US LABOUR MARKET (FRI): The April data will be the first to show how the labour market has been affected by the American Rescue plan, and analysts expect 925k nonfarm payrolls will be added to the US economy in April (the range is currently between 755k and 1.25mln, although some desks have said they would not be surprised by a 2mln print), while the jobless rate is expected to decline to 5.8% from 6.0%. Analysts have been encouraged by the progress in the labour market, where surveys like the recent ISMs and the Fed's Beige Book show firms are finding it difficult to attract staff, which is stoking hopes that wage pressures may rise ahead. In the week that coincides with the BLS payrolls survey, weekly initial jobless claims improved significantly, underpinning hopes of a decent print. Analysts have also been encouraged that the consumer has responded to government stimulus efforts, as evidenced by recent retail sales data. If the data comes in line with expectations, it would represent another solid print, although it is not expected to catalyse a hawkish turn in the policy cycle; Fed officials have said that the labour market still has a long way to go, with over 8mln Americans remaining out of work relative to pre-pandemic levels. The Fed wants to see more actual evidence slack is being eroded before signalling policy tightening. In that regard, the U6 underemployment rate, and the participation rate will both be eyed within the release -- the latter was 61.5% in March, still off the 63.4% seen in January 2020.

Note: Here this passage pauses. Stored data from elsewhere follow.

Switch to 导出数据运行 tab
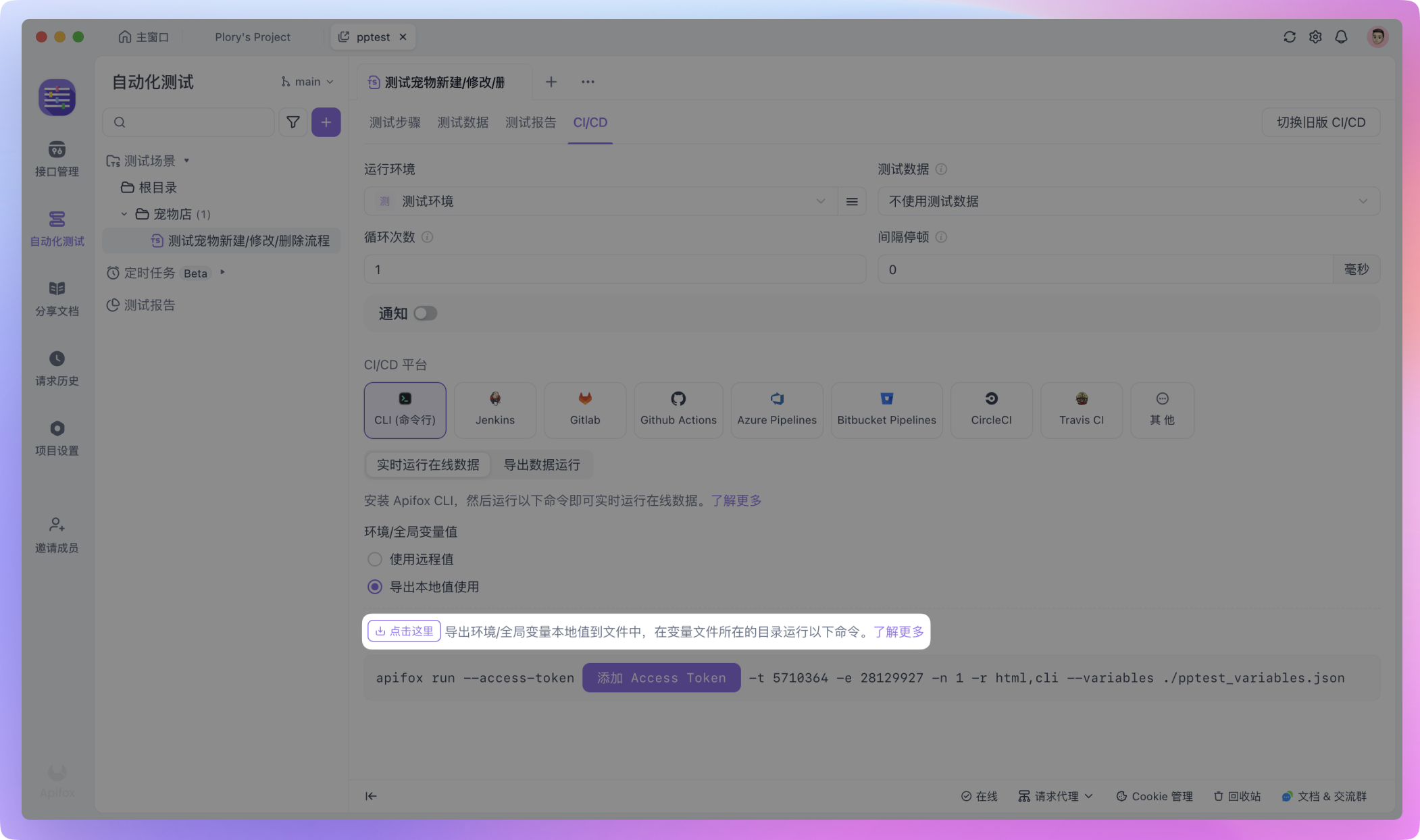1420x840 pixels. (x=541, y=465)
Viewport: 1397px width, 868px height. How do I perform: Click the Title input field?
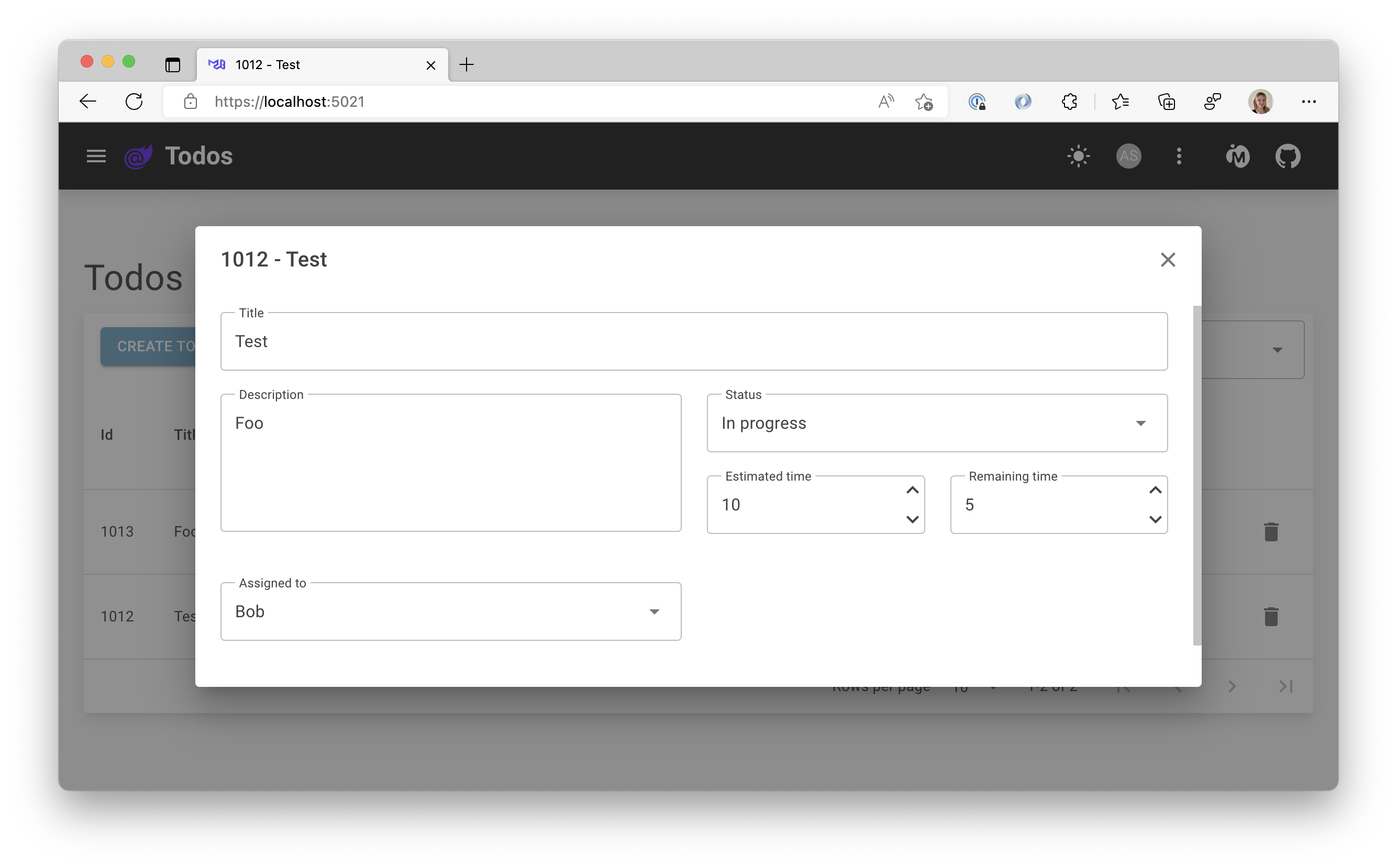point(693,342)
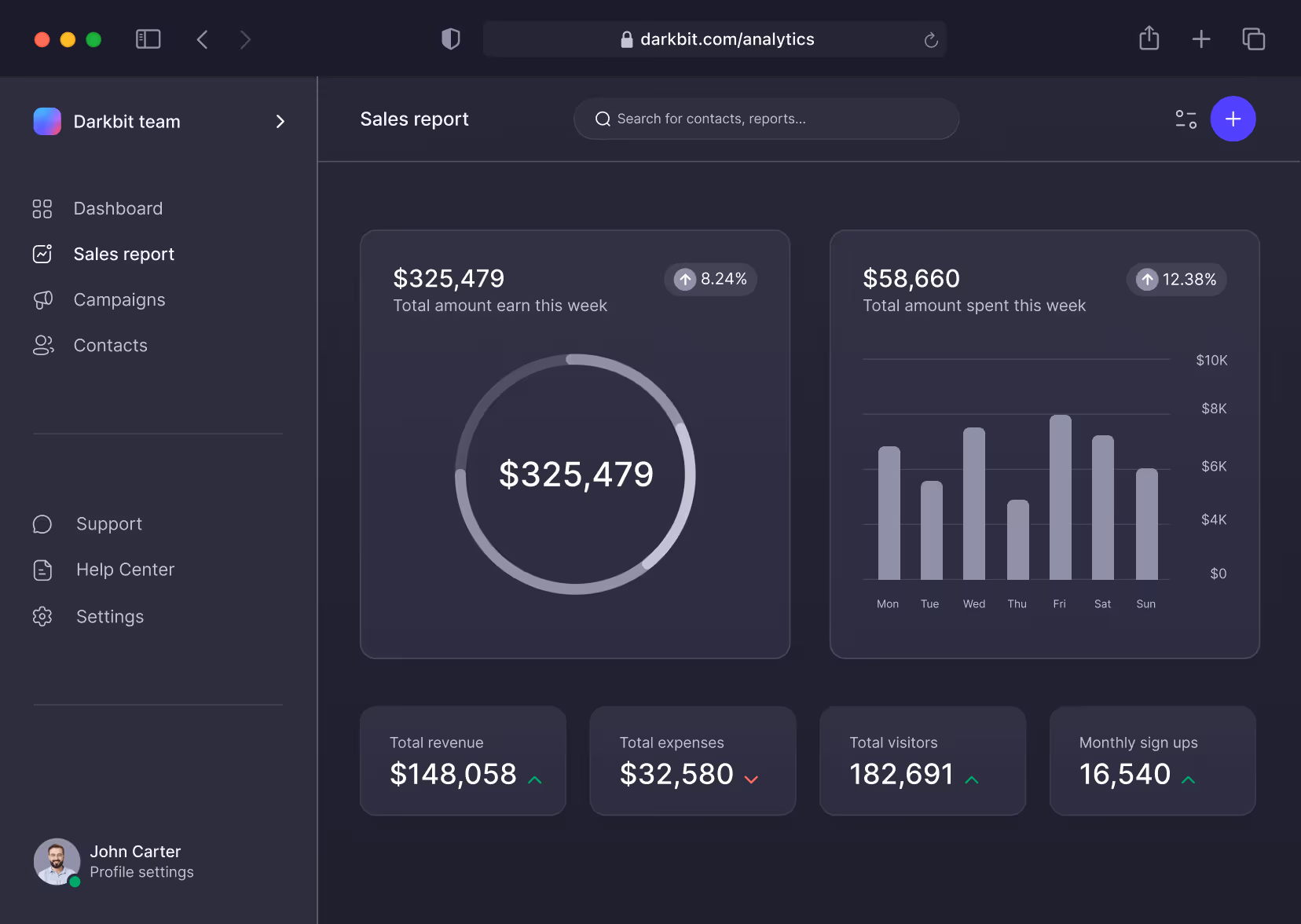
Task: Click the red arrow on Total expenses card
Action: point(751,779)
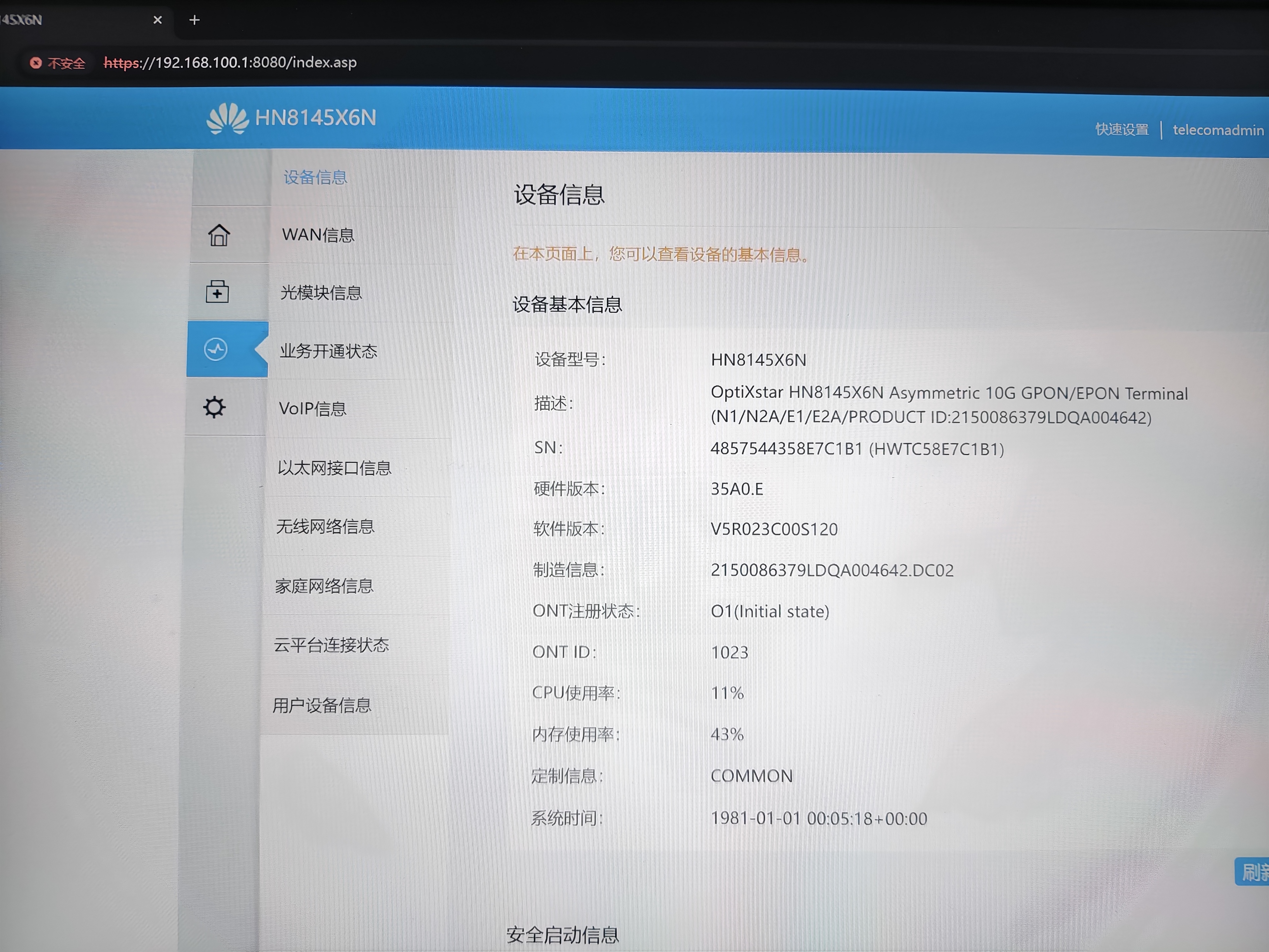Open a new browser tab with plus icon
This screenshot has height=952, width=1269.
(194, 19)
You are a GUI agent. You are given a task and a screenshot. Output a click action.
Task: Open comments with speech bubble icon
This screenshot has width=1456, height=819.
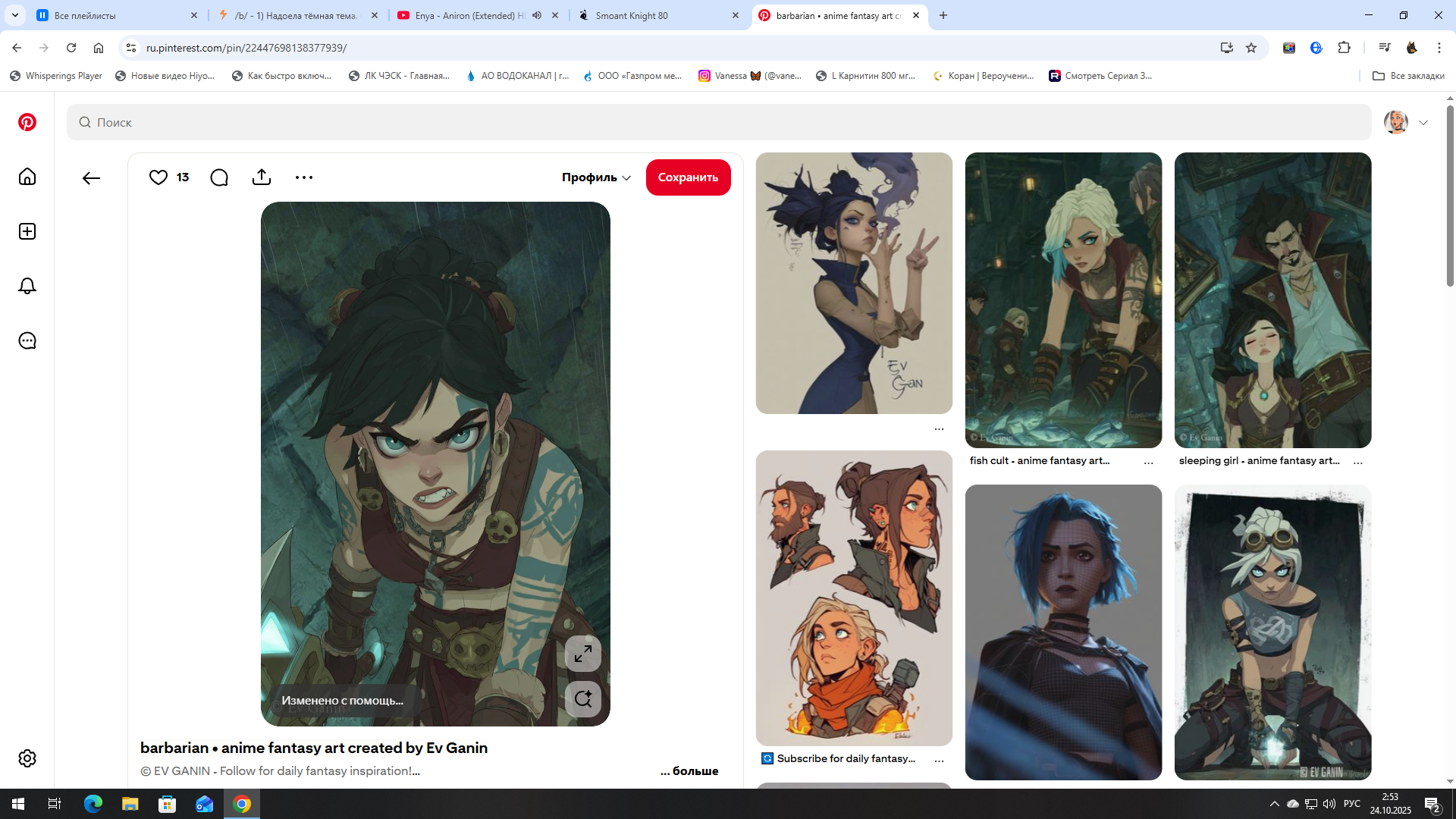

CANADIAN LABOUR MARKET (FRI): At present, Eikon does not have a consensus forecast for the April jobs numbers. Canadian bank RBC forecasts a pullback in April, however, after the 562k of gains seen in the previous two reports, arguing that much of the country is still grappling with a strong third wave of COVID cases, and pandemic restrictions have been re-tightened lately. "A decline of 85K seems reasonable to us, with a 100K drop in the hardest-hit categories driving the result," RBC writes, adding that "the latter would only be a partial unwind of more than 350K in gains for the categories in February and March." The jobless rate, therefore, would rise around 0.2ppts to 7.7%, the bank says, as should hours worked. However, looking ahead, RBC thinks that weakness will be temporary as Canadians are more widely vaccinated; May's data will depend on the extent to which different provinces reopen.